DATA SUPPLIED Block Start
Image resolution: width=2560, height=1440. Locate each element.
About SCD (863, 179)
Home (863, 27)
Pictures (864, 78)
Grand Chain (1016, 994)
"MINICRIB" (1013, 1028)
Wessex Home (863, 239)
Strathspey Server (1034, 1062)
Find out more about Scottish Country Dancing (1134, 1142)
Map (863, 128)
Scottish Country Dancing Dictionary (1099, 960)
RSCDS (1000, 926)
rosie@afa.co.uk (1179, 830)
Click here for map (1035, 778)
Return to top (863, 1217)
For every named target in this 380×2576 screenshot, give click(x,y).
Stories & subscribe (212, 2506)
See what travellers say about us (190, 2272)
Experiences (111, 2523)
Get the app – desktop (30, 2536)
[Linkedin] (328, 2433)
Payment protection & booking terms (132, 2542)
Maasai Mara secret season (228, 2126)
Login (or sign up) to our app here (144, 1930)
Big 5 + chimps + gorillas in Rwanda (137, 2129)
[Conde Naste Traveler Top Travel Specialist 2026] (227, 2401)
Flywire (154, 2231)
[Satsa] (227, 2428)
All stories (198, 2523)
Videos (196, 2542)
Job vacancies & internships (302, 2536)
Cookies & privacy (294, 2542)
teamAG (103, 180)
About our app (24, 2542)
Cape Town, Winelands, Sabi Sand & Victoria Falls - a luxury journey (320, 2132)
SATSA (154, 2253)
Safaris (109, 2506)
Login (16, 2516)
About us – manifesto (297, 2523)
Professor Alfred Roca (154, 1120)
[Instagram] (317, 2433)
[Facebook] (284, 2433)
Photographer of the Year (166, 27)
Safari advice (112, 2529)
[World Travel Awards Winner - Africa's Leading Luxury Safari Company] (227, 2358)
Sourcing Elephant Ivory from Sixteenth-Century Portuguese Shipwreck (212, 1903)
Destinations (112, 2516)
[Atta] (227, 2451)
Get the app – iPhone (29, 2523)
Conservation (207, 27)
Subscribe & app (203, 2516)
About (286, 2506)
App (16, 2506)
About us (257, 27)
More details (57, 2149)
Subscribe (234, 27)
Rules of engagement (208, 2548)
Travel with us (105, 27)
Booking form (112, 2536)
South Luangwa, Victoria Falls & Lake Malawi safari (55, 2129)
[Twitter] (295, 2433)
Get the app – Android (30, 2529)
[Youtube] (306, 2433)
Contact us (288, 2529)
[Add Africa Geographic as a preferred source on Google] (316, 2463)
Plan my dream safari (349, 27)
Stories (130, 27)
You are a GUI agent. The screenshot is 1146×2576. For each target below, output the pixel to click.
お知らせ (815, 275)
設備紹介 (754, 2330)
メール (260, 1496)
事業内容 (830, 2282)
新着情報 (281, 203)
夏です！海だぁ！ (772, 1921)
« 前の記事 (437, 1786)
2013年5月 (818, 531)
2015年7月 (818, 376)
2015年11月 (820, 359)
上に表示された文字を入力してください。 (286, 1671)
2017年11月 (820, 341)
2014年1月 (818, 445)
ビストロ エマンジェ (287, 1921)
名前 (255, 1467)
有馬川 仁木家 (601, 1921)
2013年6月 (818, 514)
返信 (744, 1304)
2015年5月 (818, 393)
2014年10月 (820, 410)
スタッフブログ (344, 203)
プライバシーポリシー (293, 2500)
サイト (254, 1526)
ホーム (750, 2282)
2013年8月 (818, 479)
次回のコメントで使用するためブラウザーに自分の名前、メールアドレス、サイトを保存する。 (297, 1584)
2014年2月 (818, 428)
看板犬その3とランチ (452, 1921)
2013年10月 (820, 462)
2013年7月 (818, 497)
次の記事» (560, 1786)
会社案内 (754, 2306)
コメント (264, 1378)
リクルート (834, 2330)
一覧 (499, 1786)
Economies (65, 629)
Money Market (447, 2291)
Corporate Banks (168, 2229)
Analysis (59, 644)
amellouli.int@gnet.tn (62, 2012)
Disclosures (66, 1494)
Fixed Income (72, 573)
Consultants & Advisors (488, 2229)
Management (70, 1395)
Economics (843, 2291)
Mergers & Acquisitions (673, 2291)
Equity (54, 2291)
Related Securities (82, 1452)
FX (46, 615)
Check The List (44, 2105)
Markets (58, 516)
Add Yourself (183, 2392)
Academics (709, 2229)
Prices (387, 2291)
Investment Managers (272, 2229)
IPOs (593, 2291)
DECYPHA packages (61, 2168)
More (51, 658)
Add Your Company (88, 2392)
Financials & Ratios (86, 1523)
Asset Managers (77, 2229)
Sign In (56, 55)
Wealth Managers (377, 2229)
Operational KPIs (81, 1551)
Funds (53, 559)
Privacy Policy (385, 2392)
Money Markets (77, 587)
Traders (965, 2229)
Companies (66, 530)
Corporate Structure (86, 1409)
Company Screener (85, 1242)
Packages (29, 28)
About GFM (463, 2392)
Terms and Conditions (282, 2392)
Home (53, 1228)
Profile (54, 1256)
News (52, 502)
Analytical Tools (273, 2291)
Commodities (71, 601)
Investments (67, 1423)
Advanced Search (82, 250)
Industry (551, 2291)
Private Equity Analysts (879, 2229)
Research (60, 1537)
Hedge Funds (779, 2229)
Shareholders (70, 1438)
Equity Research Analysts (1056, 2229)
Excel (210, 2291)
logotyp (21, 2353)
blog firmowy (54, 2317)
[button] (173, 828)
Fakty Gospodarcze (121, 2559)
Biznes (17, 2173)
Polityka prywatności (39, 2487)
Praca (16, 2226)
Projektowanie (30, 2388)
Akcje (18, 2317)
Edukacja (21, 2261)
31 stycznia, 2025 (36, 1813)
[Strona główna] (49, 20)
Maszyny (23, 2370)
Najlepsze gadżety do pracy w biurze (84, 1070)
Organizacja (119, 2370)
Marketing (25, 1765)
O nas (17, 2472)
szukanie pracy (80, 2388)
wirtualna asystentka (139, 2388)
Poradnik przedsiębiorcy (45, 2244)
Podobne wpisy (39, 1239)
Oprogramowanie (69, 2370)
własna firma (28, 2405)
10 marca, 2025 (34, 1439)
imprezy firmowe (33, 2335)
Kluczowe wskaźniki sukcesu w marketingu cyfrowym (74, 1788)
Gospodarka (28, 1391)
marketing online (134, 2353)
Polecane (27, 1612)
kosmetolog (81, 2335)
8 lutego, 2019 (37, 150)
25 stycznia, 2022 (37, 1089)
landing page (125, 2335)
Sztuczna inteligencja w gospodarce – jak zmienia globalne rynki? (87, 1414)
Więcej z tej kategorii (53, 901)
DATA SUPPLIED Block End
### THE PROBLEM
Across the whole listing above, report each line that includes "here".

### TASK OUTPUT
Click here for map (1035, 778)
Login (or sign up) to our app here (144, 1930)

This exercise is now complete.